[[ DATA FOR THIS EXERCISE open ]]
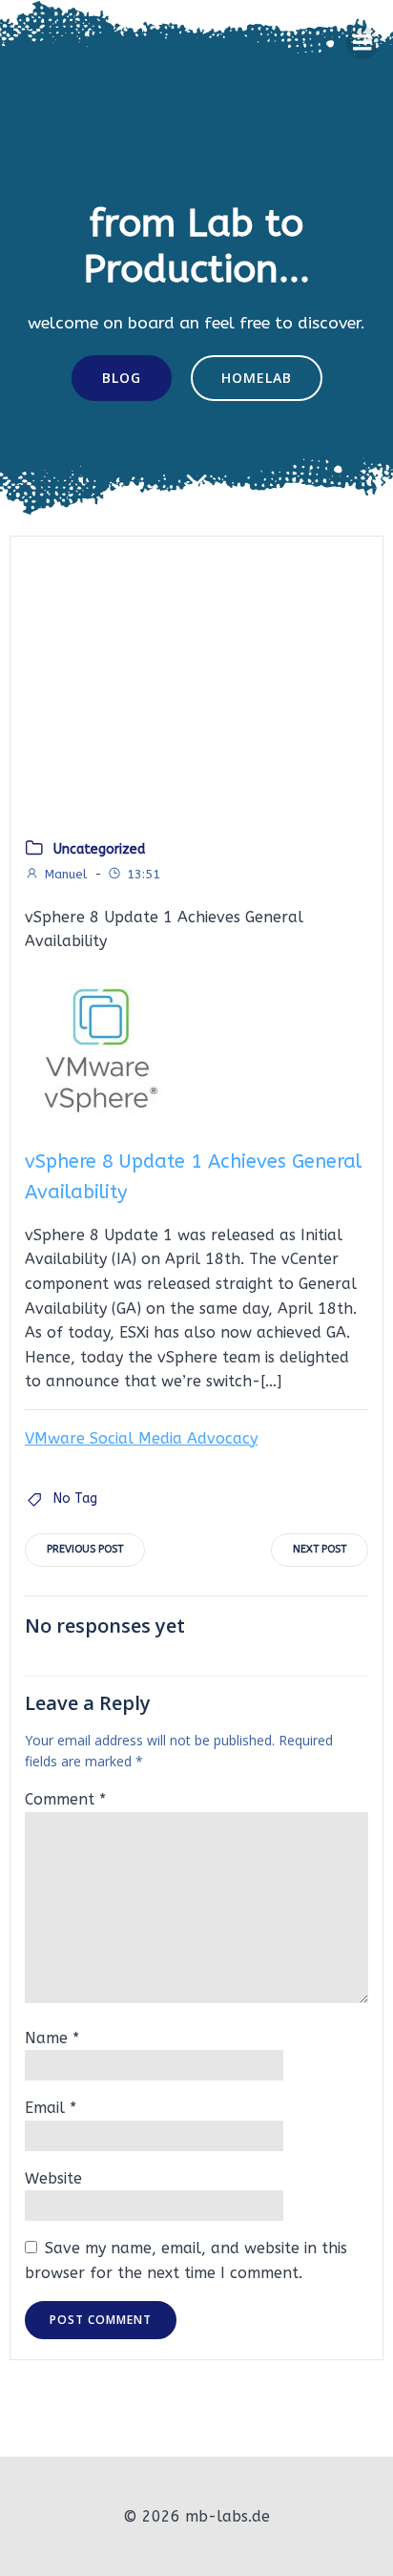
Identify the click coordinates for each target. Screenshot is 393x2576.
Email (50, 2108)
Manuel (66, 874)
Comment (65, 1799)
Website (53, 2178)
[[ DATA FOR THIS EXERCISE closed ]]
— WHAT TO PRODUCE —
Pictures stay out, but everything else in the records must be output exactly.

— EXPECTED OUTPUT —
Identify the click coordinates for each target. Screenshot is 393x2576.
Email (50, 2108)
Manuel (66, 874)
Comment (65, 1799)
Website (53, 2178)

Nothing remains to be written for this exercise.